Task objective
Pictures aside, repeat the whole listing word for word.

Record set
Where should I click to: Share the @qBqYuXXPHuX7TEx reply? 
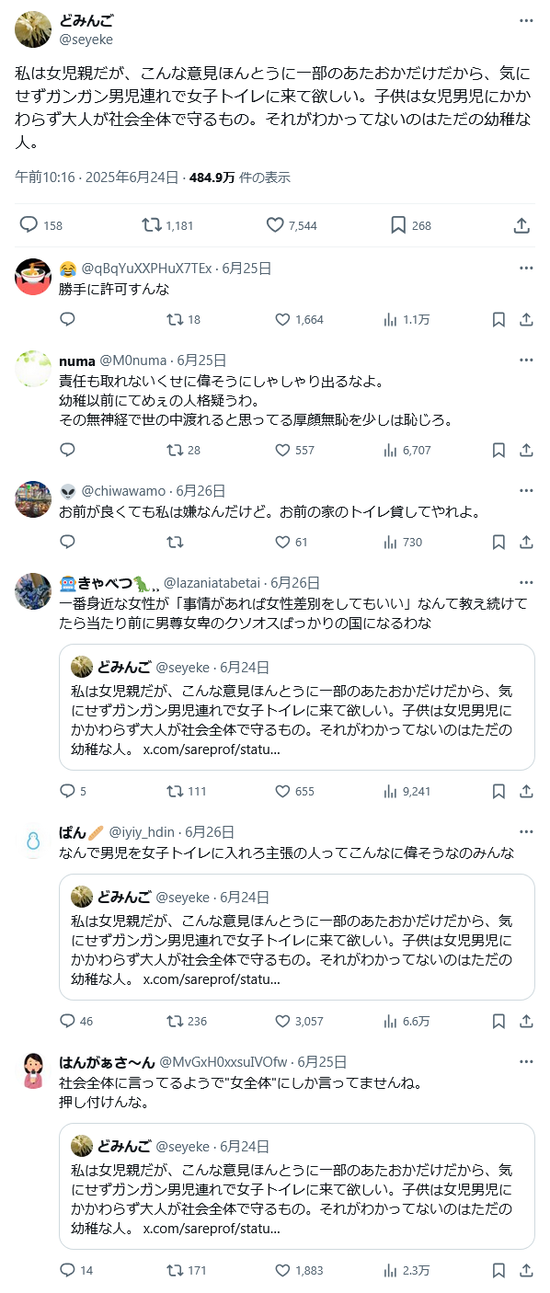(x=525, y=320)
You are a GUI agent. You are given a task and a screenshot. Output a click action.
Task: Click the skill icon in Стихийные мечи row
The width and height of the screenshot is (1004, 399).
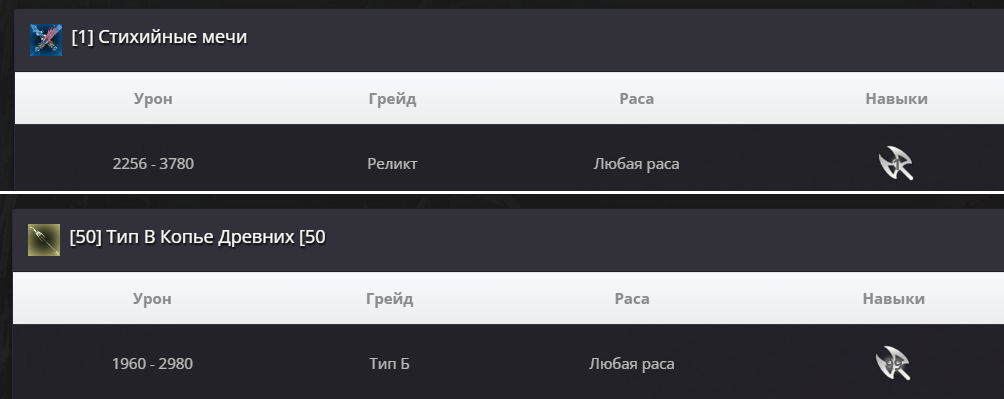pyautogui.click(x=896, y=164)
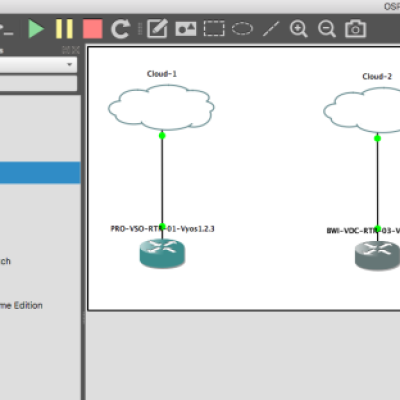Stop all nodes with red square button
400x400 pixels.
pyautogui.click(x=92, y=29)
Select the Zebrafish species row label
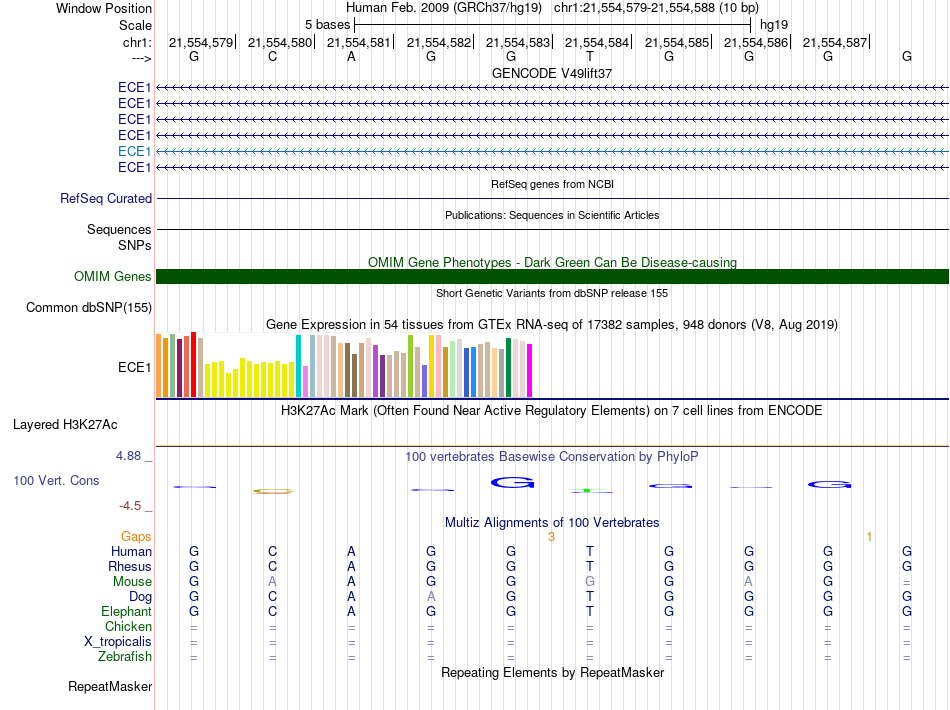The width and height of the screenshot is (950, 710). click(125, 657)
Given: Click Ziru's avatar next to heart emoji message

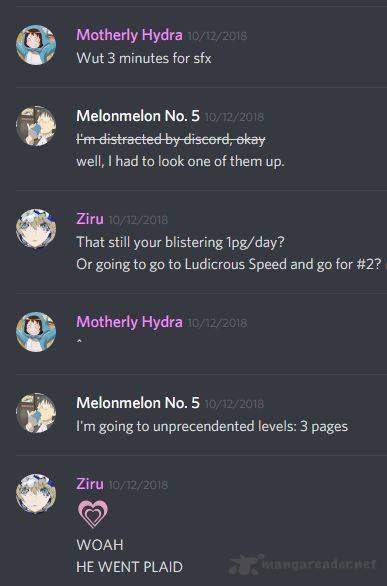Looking at the screenshot, I should pyautogui.click(x=36, y=494).
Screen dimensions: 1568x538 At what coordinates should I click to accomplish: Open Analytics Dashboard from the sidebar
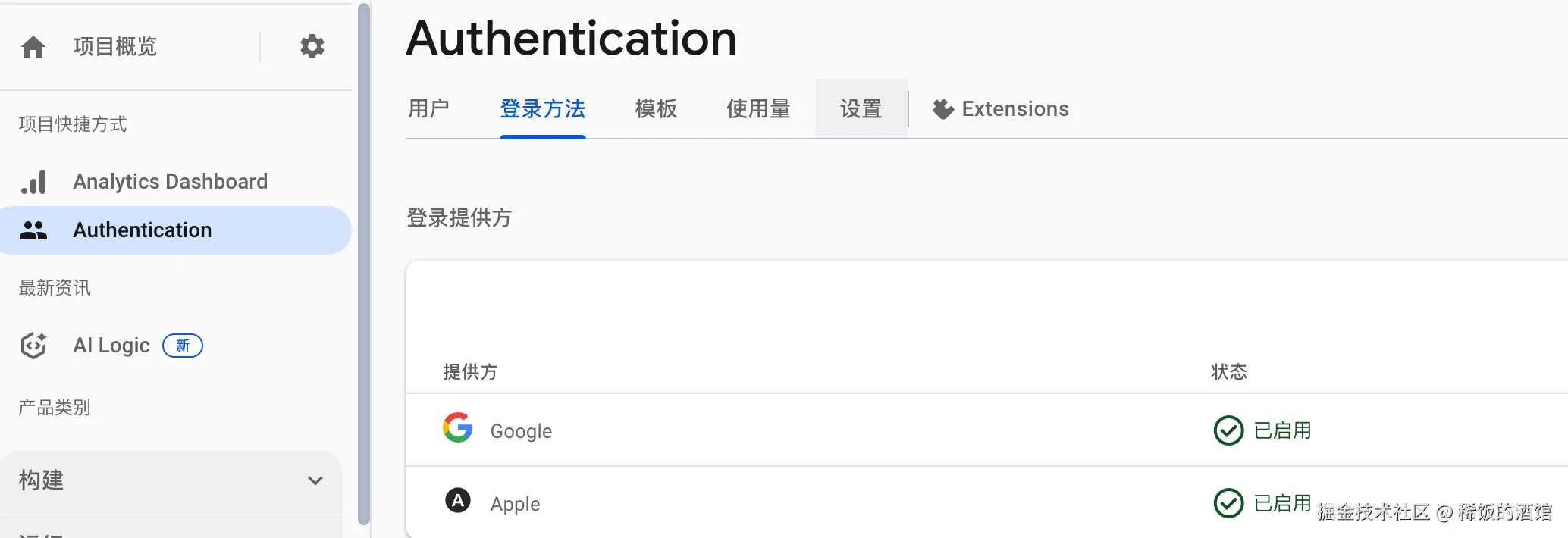pyautogui.click(x=170, y=182)
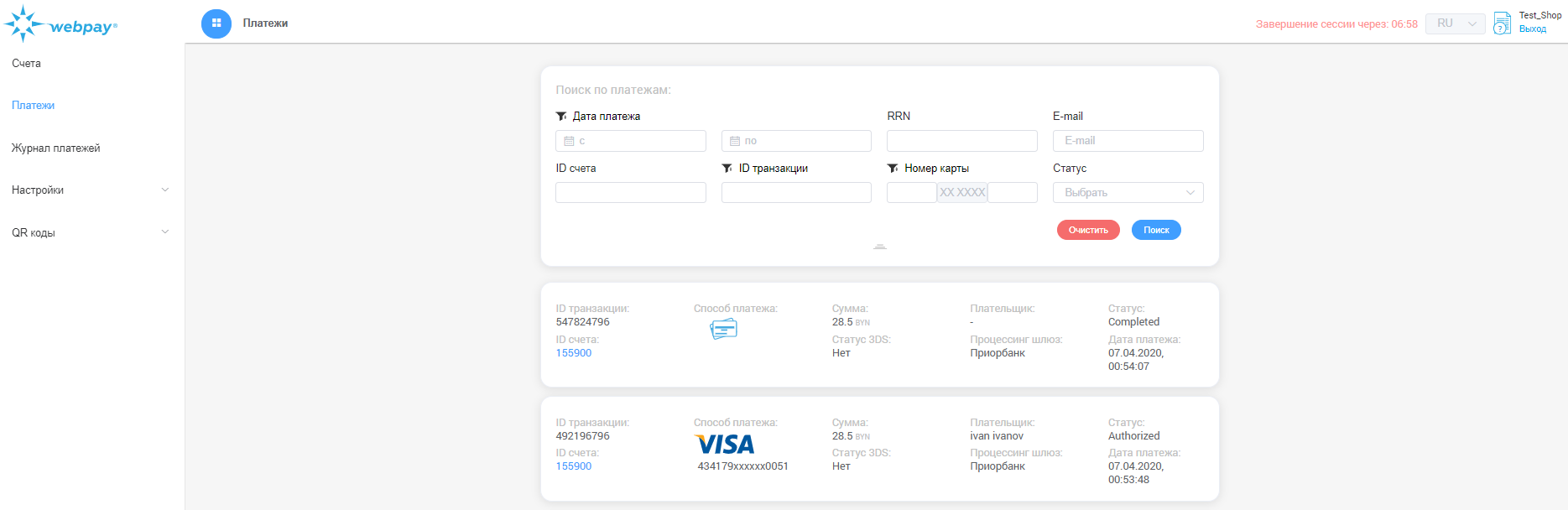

Exercise output
Where should I click to: Share the @qBqYuXXPHuX7TEx reply? 
(x=525, y=320)
You are a GUI agent. You are given a task and a screenshot. Output a click action.
Task: Click the skill icon in Стихийные мечи row
The width and height of the screenshot is (1004, 399).
pyautogui.click(x=896, y=164)
Stop all nodes with red square button
400x400 pixels.
pyautogui.click(x=92, y=29)
Select the Zebrafish species row label
The width and height of the screenshot is (950, 710). click(125, 657)
Given: Click Ziru's avatar next to heart emoji message

Looking at the screenshot, I should pyautogui.click(x=36, y=494).
Screen dimensions: 1568x538 At what coordinates should I click to accomplish: Open Analytics Dashboard from the sidebar
pyautogui.click(x=170, y=182)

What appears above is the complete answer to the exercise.